Certain customers of the Company finance their solar energy system purchases through Solar Leasing I, LLC ("SLI"). These arrangements are substantially similar to those with unrelated third-party financing providers.

For the three months ended March 31, 2026 and 2025, the Company recognized related party revenue of $1,029,423 and $2,567,304, respectively. As of March 31, 2026 and December 31, 2025, the Company had accounts receivable of $765,757 and $611,807, respectively, due from SLI related to these arrangements.

In August 2024, the Company entered into a guarantee of SLI's obligations under a Business Loan Agreement between SLI and a bank for borrowings up to $10 million. The loan is also personally guaranteed by the Company's CEO, who serves as the manager of SLI through White Horse Energy, LLC ("White Horse"). As of March 31, 2026 and December 31, 2025, the outstanding balance under the loan was $9,937,246 and $9,976,752, respectively.

 ****

 ****

***Note Receivable***

During 2025, SLI performed a fair-market-value assessment of certain lease assets. As a result of this assessment, SLI paid a discretionary rebate of $3,150,000 to the Company based on the excess of fair value over the carrying value of the assets.

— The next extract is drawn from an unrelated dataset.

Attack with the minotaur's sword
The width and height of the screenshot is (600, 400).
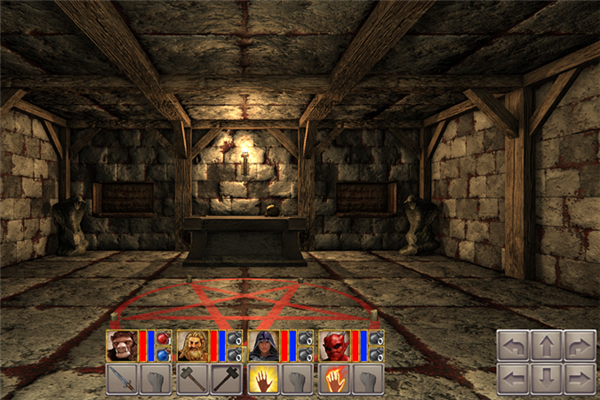point(121,378)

The Company subsequently transferred the rebate proceeds as a subordinated loan, recorded as a note receivable from White Horse.

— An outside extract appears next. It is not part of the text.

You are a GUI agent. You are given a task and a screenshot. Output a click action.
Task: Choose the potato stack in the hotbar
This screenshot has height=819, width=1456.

On January 30, 2026, the Company increased the subordinated loan in the form of a note receivable with White Horse Energy, LLC from $3.0 million to $6.15 million under the same terms as the original note.

For the three months ended March 31, 2026 and 2025, the Company recognized interest income of $39,584 and $37,656, respectively, related to the note receivable, which is included in other income in the condensed consolidated statements of operations. As of March 31, 2026, the outstanding principal balance of the loan was $6,150,000 with accrued interest of $193,069. As of December 31, 2025, the outstanding principal balance of the loan was $3,000,000 with accrued interest of $153,485. The outstanding principal and accrued interest balances are included in note receivable – related parties in the condensed consolidated balance sheets.

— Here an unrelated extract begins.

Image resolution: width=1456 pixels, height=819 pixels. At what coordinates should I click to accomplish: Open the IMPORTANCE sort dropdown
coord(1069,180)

***Tax Receivable Agreement***

In connection with the consummation of the Sunergy business combination on March 13, 2024, the Company entered into a TRA with OpCo and certain OpCo members (the "TRA Holders"). Pursuant to the TRA, the Company is required to pay the TRA Holders 85% of the net cash savings, if any, in U.S. federal, state, and local income and franchise taxes that the Company actually realizes, or is deemed to realize in certain circumstances, as a result of increases in tax basis and certain other tax attributes arising from the Sunergy business combination and related transactions.

As of March 31, 2026, the Company had not recorded a liability related to the TRA because realization of the related tax benefits was not considered more likely than not. The estimated unrecorded TRA liability was approximately $4.6 million as of March 31, 2026 and $5.7 million as of December 31, 2025. If realization of the related tax benefits becomes more likely than not in future periods, the Company will record a liability related to the TRA with a corresponding charge to expense in the condensed consolidated statements of operations.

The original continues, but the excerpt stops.